TEXT EXCERPT
Massachusetts is different from the rest of America, and is becoming more different with every passing year. But it’s not that Massachusetts is more liberal than the rest of the nation, it’s that the Bay State is more conservative.

By more conservative, I am not, of course, referring to politics. Even our Republican governor calls Massachusetts “the bluest state in America” when speaking before Republican audiences around the country, presenting himself as a political outcast in his home state rather than its elected leader. We are certainly blue enough: Since 1996, when Republicans Peter Blute and Peter Torkildsen lost their seats, we’ve had an all-Democratic congressional delegation, the largest in the country. We not only reliably vote Democratic in presidential elections, we supply more than our share of Democratic presidential nominees, including the two, Michael Dukakis and John Kerry, who have come to symbolize all the foibles of liberalism. Living in Massachusetts is synonymous with lying outside the political mainstream.

Because it is so politically liberal, conservatives generally hate Massachusetts. Follow the Bay State’s lead, they tell the rest of the country, and the result will be gay rights run rampant, a nation soft on crime, and a pacifist foreign policy on every issue save Ireland. If the nation is going to hell in a handbasket, as many conservatives believe, Massachusetts is at the head of the march.

GIVEN ENTRIES
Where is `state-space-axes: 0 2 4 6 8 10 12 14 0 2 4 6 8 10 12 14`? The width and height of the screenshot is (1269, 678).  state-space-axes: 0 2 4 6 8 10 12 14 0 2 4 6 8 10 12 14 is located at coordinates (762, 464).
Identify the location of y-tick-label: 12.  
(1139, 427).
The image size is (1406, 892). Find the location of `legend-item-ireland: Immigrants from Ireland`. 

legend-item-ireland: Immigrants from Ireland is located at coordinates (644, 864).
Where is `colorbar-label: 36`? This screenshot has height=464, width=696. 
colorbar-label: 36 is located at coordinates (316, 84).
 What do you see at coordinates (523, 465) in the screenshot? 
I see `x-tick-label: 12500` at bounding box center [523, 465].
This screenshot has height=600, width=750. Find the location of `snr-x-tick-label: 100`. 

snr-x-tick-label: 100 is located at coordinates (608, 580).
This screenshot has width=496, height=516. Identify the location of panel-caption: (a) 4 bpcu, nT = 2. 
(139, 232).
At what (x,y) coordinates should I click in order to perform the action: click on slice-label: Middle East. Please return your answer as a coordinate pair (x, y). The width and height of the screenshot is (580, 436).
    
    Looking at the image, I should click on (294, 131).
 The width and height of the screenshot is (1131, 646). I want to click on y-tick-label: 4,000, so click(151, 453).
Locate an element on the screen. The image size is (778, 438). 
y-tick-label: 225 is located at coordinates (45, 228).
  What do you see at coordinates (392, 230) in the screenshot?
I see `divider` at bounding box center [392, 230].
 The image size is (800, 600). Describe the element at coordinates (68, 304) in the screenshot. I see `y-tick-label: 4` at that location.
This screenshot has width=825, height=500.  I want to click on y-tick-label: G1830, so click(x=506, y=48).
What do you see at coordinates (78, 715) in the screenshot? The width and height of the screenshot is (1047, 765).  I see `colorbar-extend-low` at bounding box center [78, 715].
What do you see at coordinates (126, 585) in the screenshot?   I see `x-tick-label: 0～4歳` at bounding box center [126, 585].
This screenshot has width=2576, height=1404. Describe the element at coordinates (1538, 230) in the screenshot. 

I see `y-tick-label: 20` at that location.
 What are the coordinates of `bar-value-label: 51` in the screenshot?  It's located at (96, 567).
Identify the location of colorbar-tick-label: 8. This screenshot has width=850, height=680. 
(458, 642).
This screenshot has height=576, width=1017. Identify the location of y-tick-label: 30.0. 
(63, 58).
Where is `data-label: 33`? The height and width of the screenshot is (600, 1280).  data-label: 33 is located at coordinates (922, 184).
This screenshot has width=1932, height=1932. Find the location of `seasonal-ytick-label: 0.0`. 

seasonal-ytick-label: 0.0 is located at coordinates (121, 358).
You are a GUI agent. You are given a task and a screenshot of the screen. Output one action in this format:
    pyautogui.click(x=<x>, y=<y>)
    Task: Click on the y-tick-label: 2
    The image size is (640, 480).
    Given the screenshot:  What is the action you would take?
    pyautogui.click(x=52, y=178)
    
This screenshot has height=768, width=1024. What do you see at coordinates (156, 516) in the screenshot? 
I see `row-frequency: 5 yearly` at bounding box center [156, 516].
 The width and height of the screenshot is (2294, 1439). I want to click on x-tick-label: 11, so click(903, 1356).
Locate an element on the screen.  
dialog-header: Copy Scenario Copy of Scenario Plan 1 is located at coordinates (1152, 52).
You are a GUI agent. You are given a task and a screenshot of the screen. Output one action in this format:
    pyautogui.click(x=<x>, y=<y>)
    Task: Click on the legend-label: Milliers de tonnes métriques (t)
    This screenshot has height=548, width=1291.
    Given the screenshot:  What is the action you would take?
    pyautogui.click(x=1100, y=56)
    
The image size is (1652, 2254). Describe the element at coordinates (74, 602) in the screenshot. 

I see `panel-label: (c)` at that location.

STUDY QUESTIONS
1 – Answer these questions about the Massachusetts text, one line each:
(a) Since what year has Massachusetts had an all-Democratic congressional delegation?
(b) Which two Democratic presidential nominees does it name?
(c) What phrase does the Republican governor use for Massachusetts when speaking before Republican audiences?
2 – Please list every person named in the Massachusetts text.
3 – Retype the Massachusetts text from "Massachusetts is different" up to and including "is more conservative.".

ANSWERS PER TASK
1 –
(a) 1996
(b) Michael Dukakis and John Kerry
(c) "the bluest state in America"

2 –
Peter Blute
Peter Torkildsen
Michael Dukakis
John Kerry

3 –
Massachusetts is different from the rest of America, and is becoming more different with every passing year. But it’s not that Massachusetts is more liberal than the rest of the nation, it’s that the Bay State is more conservative.